Jorge Fernández Díaz amaneció presidente de la poderosa comisión de Asuntos Exteriores del Congreso y se acostó al frente de la discreta comisión de Peticiones, después de no encontrar acomodo, al mediodía, en la comisión de relaciones con el Tribunal de Cuentas. La de ayer fue una jornada muy particular, que enseña el revés de la trama del nuevo Parlamento.

Recordemos cuáles son las bases del comercio después de diez meses delirantes. El Partido Popular necesita un mínimo de estabilidad para dar sentido a la legislatura y el PSOE necesita tiempo para recomponerse. Sobre ambas necesidades se construirá una delicada política de Alianza Nacional entre populares y socialistas, con el concurso de Ciudadanos y la muy pragmática colaboración del Partido Nacionalista Vasco. Oposiciones, garrotazos y reproches de día; algunos acuerdos estratégicos de noche.

El exministro del Interior amaneció presidente de la Comisión de Exteriores porque la noche anterior el nuevo jefe del grupo parlamentario socialista, Antonio Hernando, el hombre de mármol al que le ha tocado comerse el “no es no” ante millones de personas, aseguraba que el PSOE no iba a taponar a Fernández Díaz. Lo afirmaba con aplomo. A los socialistas no les gustaba el candidato, pero daban prioridad al pacto con el Partido Popular –y los demás grupos– sobre la comisiones parlamentarias. Política de Alianza Nacional: los repartos básicos no se cuestionan.

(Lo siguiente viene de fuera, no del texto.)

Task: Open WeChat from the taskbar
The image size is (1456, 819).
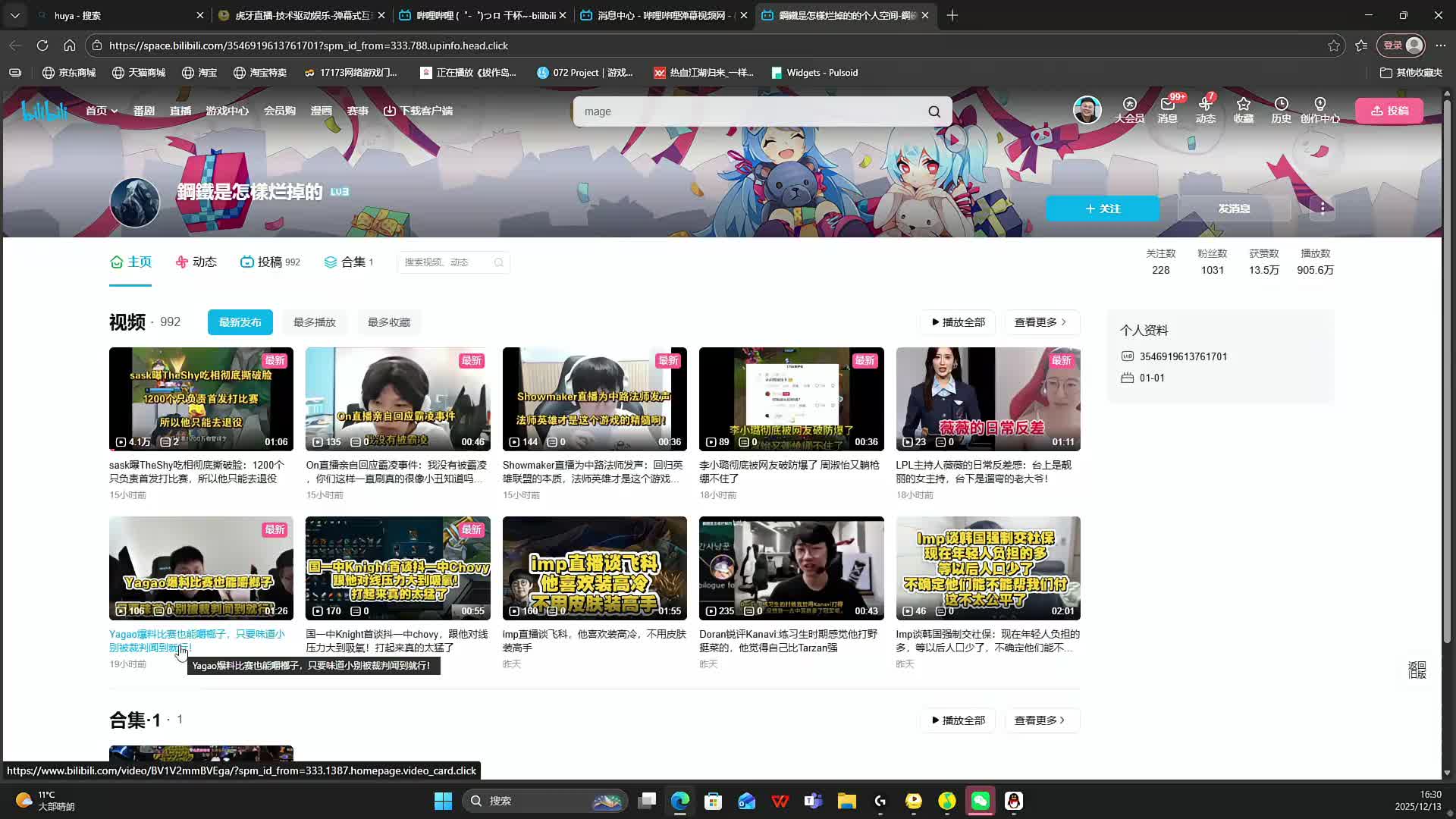Action: pyautogui.click(x=981, y=801)
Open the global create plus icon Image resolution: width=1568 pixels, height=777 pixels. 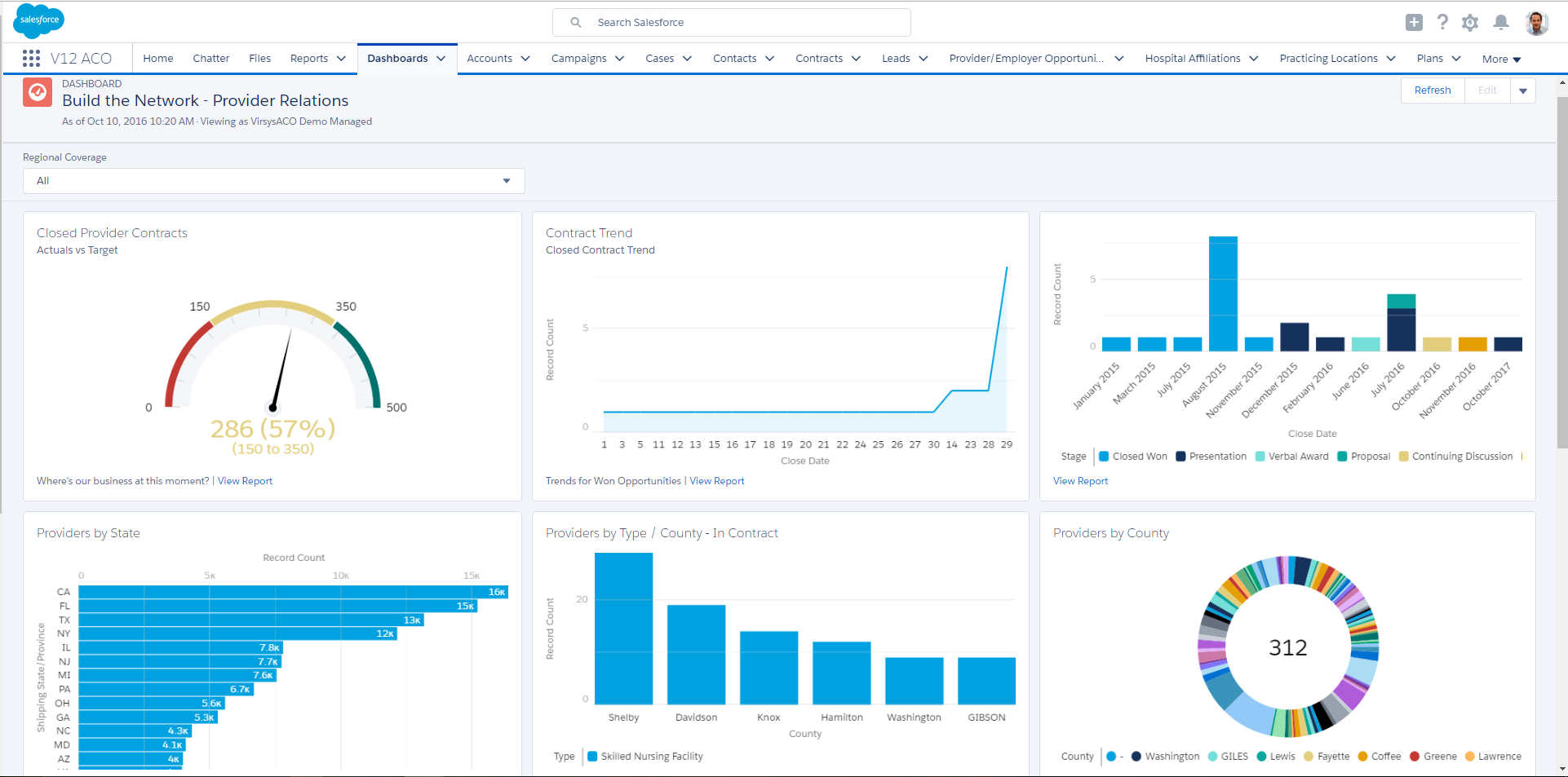click(x=1414, y=23)
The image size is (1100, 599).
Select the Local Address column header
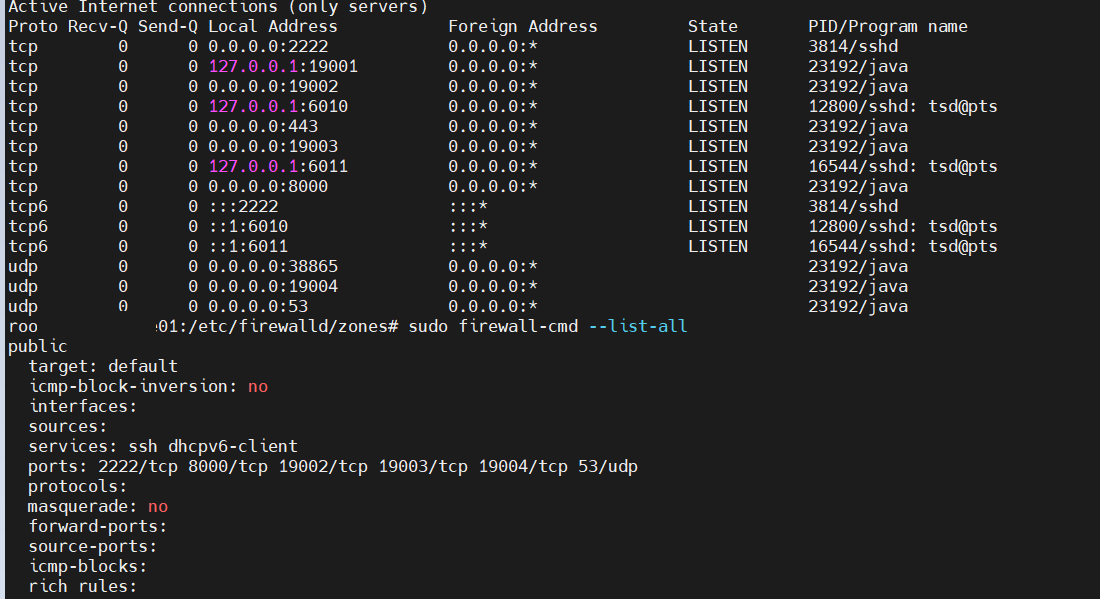pyautogui.click(x=273, y=27)
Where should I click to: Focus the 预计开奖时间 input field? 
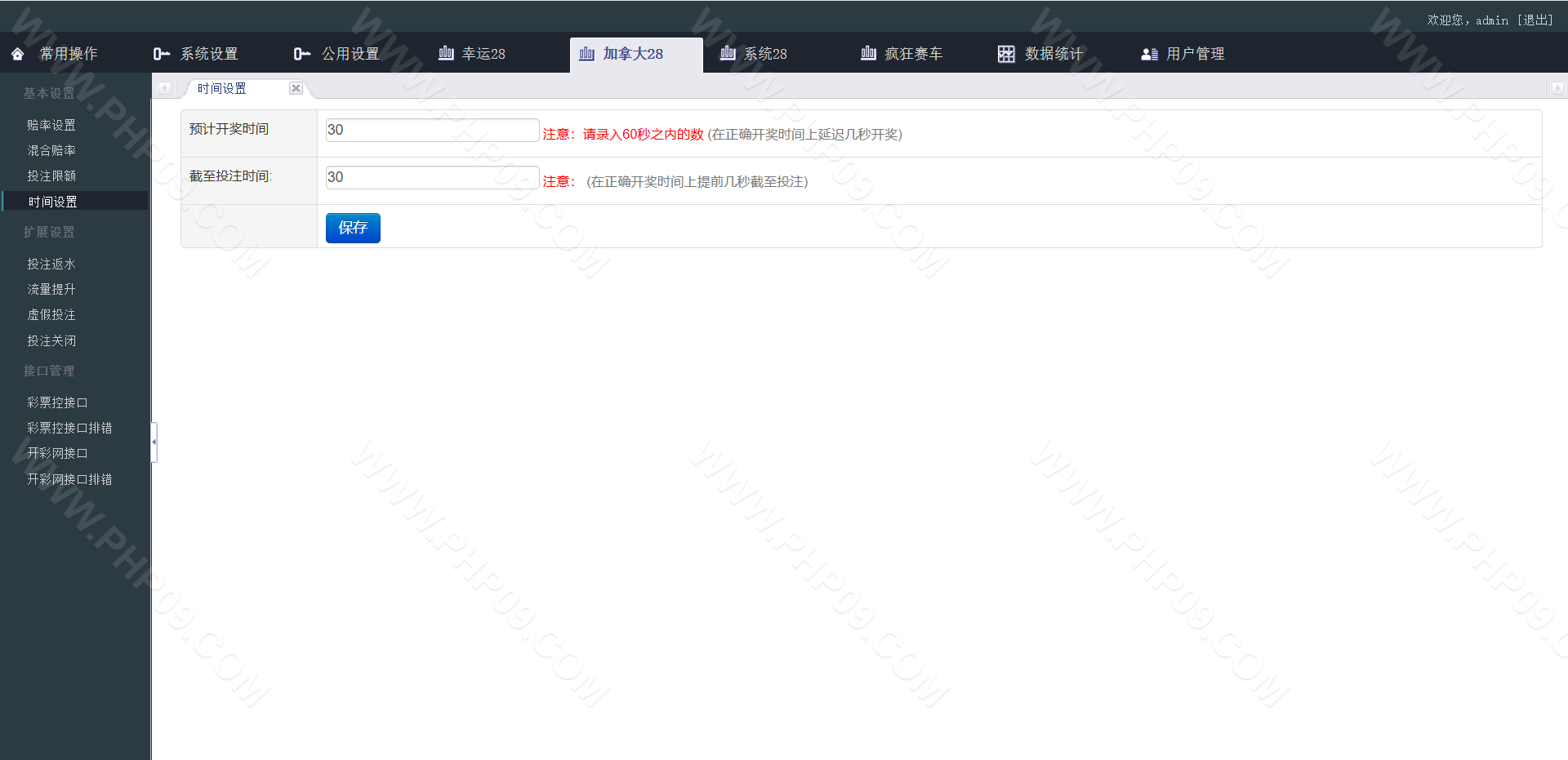(x=432, y=130)
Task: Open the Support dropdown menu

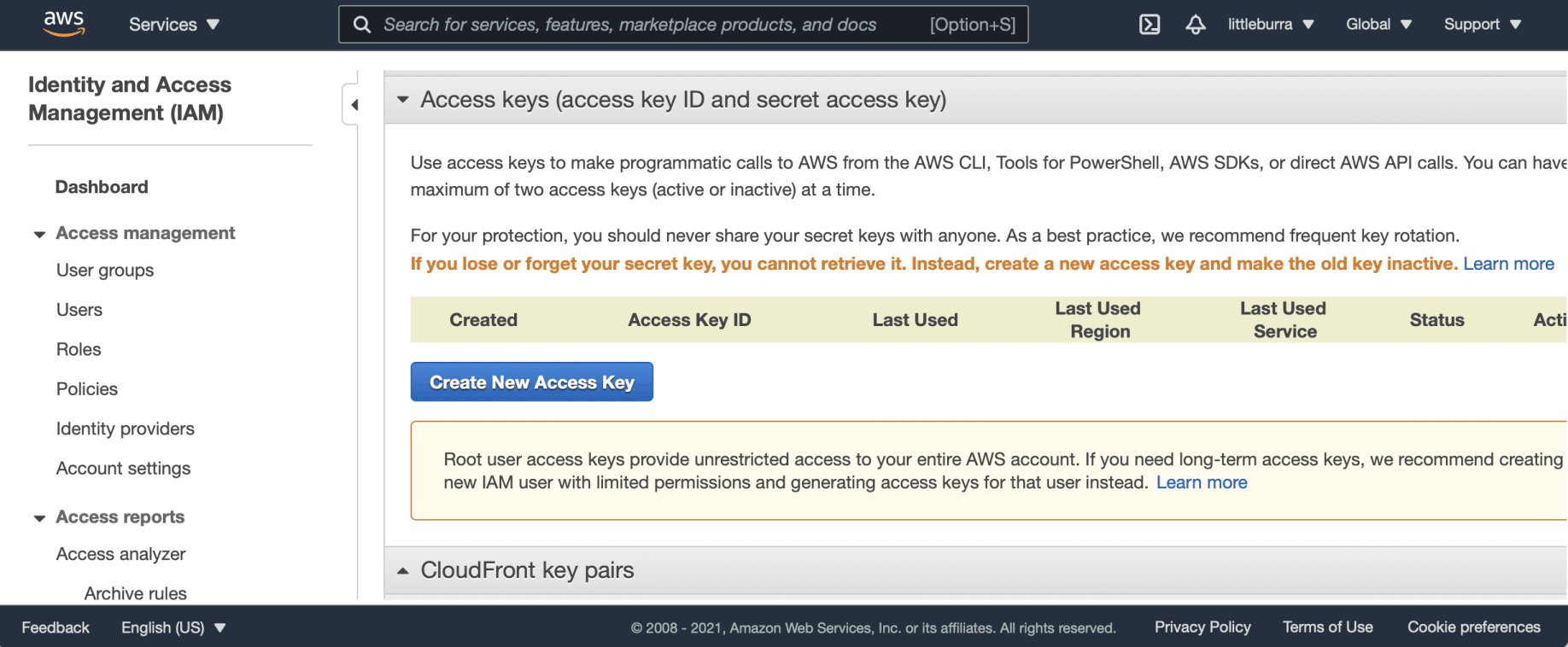Action: click(1482, 25)
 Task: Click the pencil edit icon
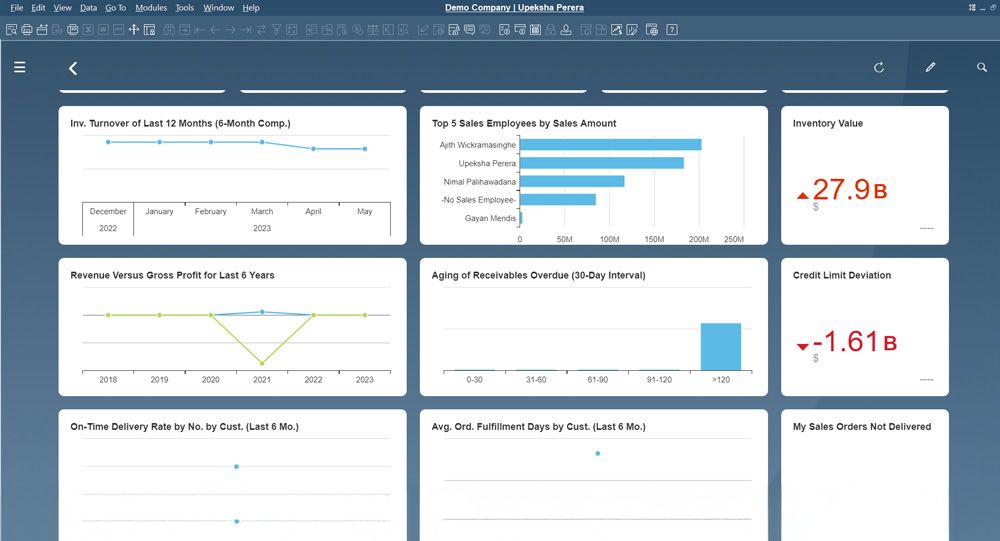pyautogui.click(x=930, y=67)
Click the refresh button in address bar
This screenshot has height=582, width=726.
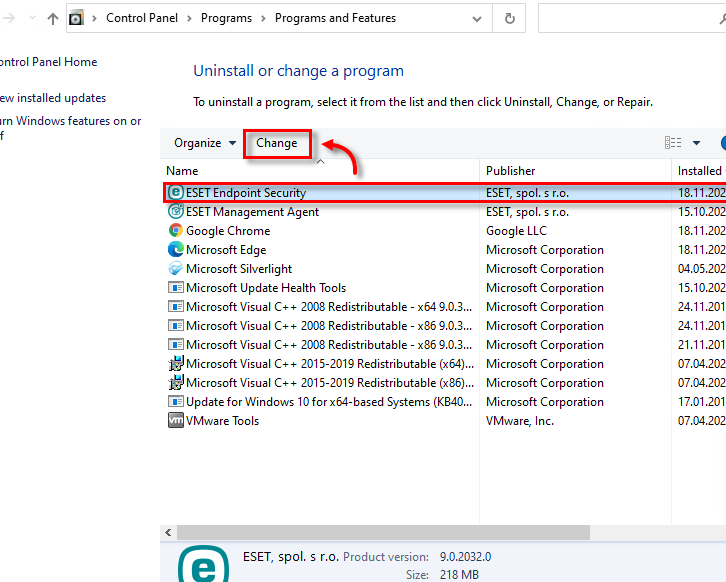(x=510, y=18)
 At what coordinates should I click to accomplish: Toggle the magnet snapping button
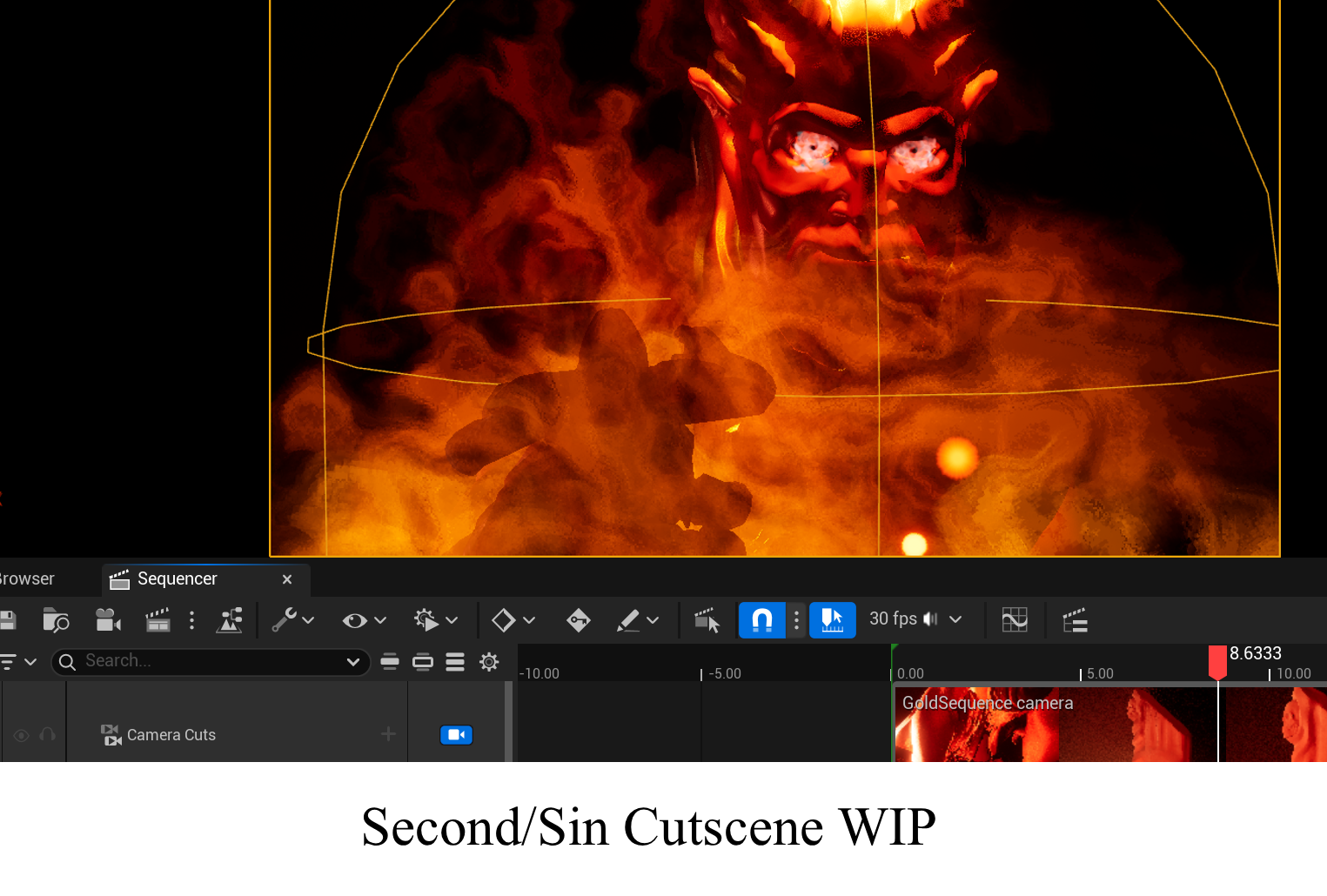761,620
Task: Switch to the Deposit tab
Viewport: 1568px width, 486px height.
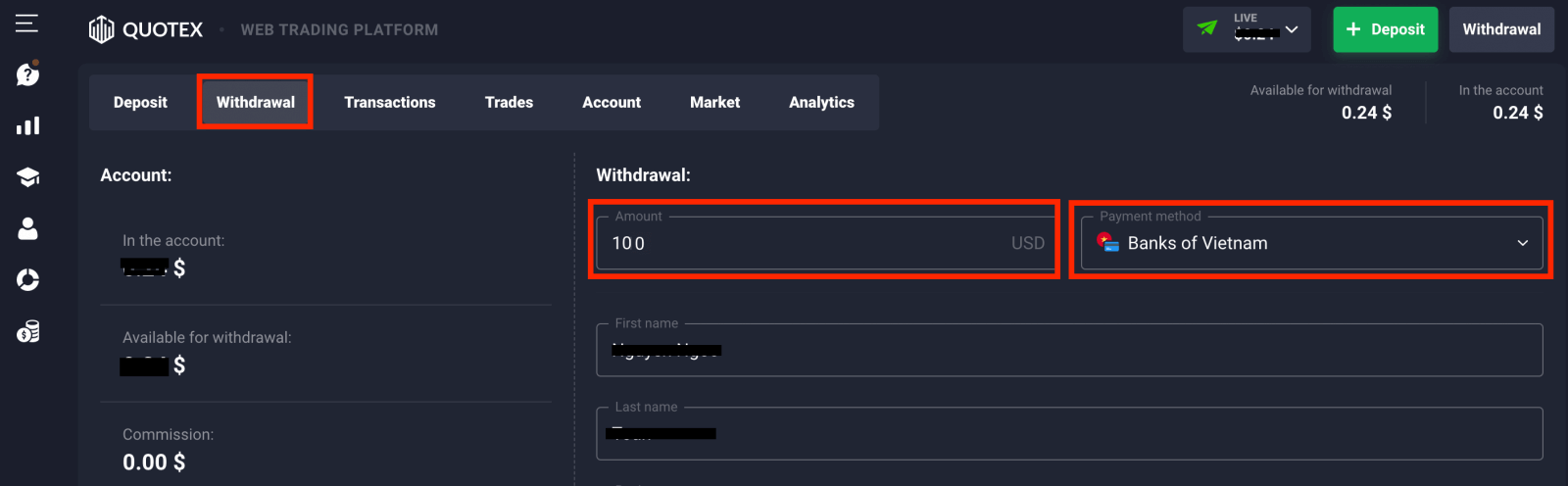Action: 140,102
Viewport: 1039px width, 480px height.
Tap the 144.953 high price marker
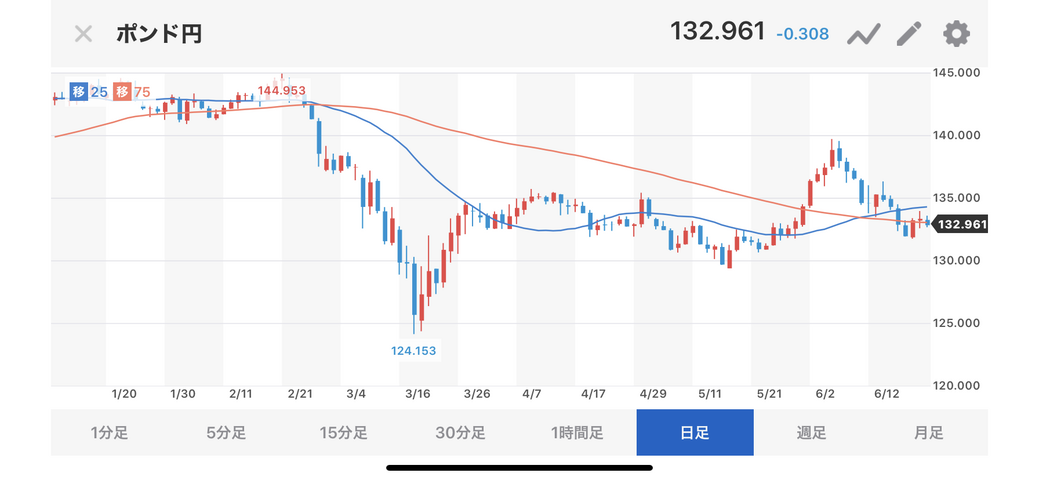pyautogui.click(x=281, y=91)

El diputado Antonio Hernando, nuevo presidente del grupo parlamentario socialista

El diputado Antonio Hernando, nuevo presidente del grupo parlamentario socialista

Ocupado en la depuración de sus propias filas, al hombre de mármol esta vez le fallaron los reflejos. Los primeros destellos del alba iluminaban una cortante paradoja. El día que el PSOE comenzaba a separar de sus cargos a los diputados socialistas díscolos, permitía con su abstención que un diputado reprobado presidiese la comisión más importante del Congreso . La contradicción no tardó en estallar.

El miedo se apoderó de la comisión gestora del PSOE. Miedo a que Podemos tome el mando de la oposición. Miedo a que la gira de Pedro Sánchez por las agrupaciones socialistas acabe siendo un éxito. Podemos presentó hace días un candidato alternativo. Sánchez esperaba agazapado y una hora antes de la votación convertía la comisión de Exteriores en bandera de combate. Dos miedos. El PSOE ha salido muy tocado del drama de octubre. Muy tocado. Esa es la realidad.

Hilos adicionales para entender el revés de la trama. La antigua CDC no descartaban votar al candidato alternativo, Pablo Bustinduy, uno de los diputados mejor preparados de Podemos. Y el PNV, siempre atento a la textura de los días, prefirió no acudir a la comisión, para no encontrarse con situaciones desagradables.

Así fue como Fernández Díaz, el hombre que nunca reprochará a Mariano Rajoy su cese como ministro del Interior, anocheció ayer en la discreta presidencia de la comisión de Peticiones, donde no hace falta votación.

La inseguridad del PSOE limita la política de Alianza Nacional.